FRANKSTOWN, PA - Some Linds Crossing residents refer to the Little Juniata River that flows by their houses as "The Gentle Giant." On a normal day, the stream is gentle, shallow and slow moving, though hardly a giant. Given a hard rain upstream, however, it quickly becomes gigantic and not at all gentle. Linds Crossing was developed in 1911 as a "Summer Home Farm" in rural Blair County, a modest recreation area of weekend and summer cottages, small frame houses huddled densely along the Little Juniata.

Over the years, the neighborhood in Frankstown Township, near Hollidaysburg, evolved. Today, most residents live there full time. Homeowners praise its beauty, the peace and quiet, the absence of urban stress. Many have lived there for decades, and most seem to wish to stay. Yet, they pay a price for the advantages they extol. The same quiet river that provides boating and fishing, refreshing summer swims and cool breezes, can change dramatically with little warning. The Little Juniata floods often. Small, localized bouts of high water also are commonplace.

The price was becoming too high. Jean Jordan had lived in her house more than 20 years and declared, "I love it around here...I've got fish in the river I feed... and geese." Further, she was afraid to move "because I don't like to be in debt." The flooding risk would have made her house difficult to sell. She was certain she could not get enough for it to buy anything similar in a safer spot. Yet, she was experiencing "flooding about three times a year, and it was becoming "too hard to clean up after the floods."

Under the Hazard Mitigation Grant Program (HMGP), Jordan could stay in her home but not run the risk of continual flooding. Raising Jordan's house on a new concrete-block foundation put it above flood level, but left it in its surroundings. She declared herself delighted. "I'm so glad it's up in the air, I don't know how to act."

Dave and Wendy Reighard took a different approach under the HMGP umbrella.
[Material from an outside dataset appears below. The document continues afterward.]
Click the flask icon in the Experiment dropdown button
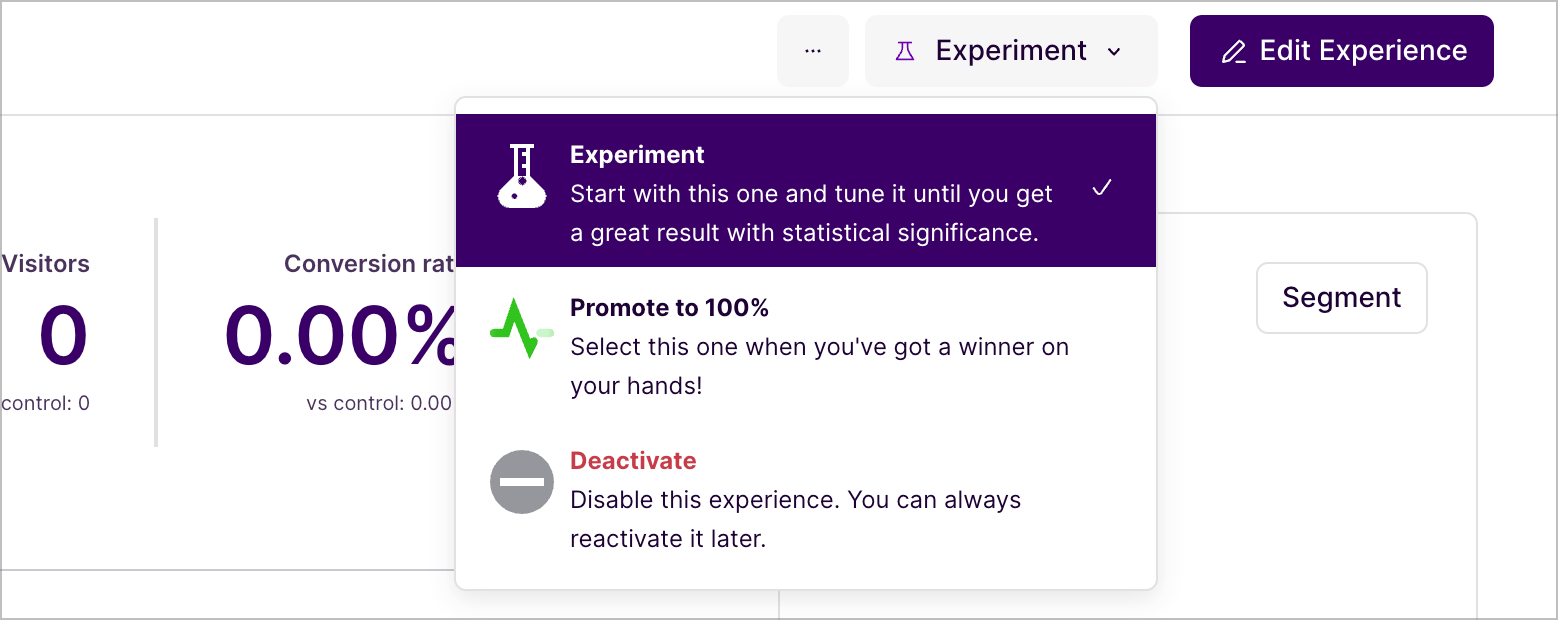Image resolution: width=1558 pixels, height=620 pixels. coord(905,51)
They decided to sell their house and move a short distance away. As much as they liked their old location, the "peace of mind" they enjoy in their new home is "priceless."

The driving force behind the Linds Crossing Project was Richard Furmanchik, executive director, and Beverly Pounds, deputy executive director, of the County of Blair Redevelopment and Housing Authority. They shepherded the project from beginning to end. In the process, they won the gratitude and respect of a good many residents.

Wendy Reighard agreed the "program was a success...The number one goal was to get people out of harm's way, and it definitely did that." She praised the attention Furmanchik and Pounds paid to the concerns of the Linds Crossing population. "They listened to people," she said. "I'm very pleased with the way the people in this office treated us." The fourth time the Reighards were flooded was in 1997, they were negotiating with a realtor for their new house. "We had moved everything downstairs in preparation for the move," David Reighard recalled. "The water came through and trashed (the house) two weeks before we were ready to move."

This was the flood that trapped the Reighards in their house. Marooned on the upper-level deck, they watched furniture ripped by the water from their neighbors' houses and swept away. They could feel the deck swaying under them, as a helicopter circled overhead. High winds made an air rescue unsafe, however, and they spent a long night in the house. Among the possession they lost in this deluge were all their photographs of their children and their comprehensive log of previous flood damage.

All told, 38 Linds Crossing residents moved above flood levels, and 37 moved out of the area entirely through the HMGP project.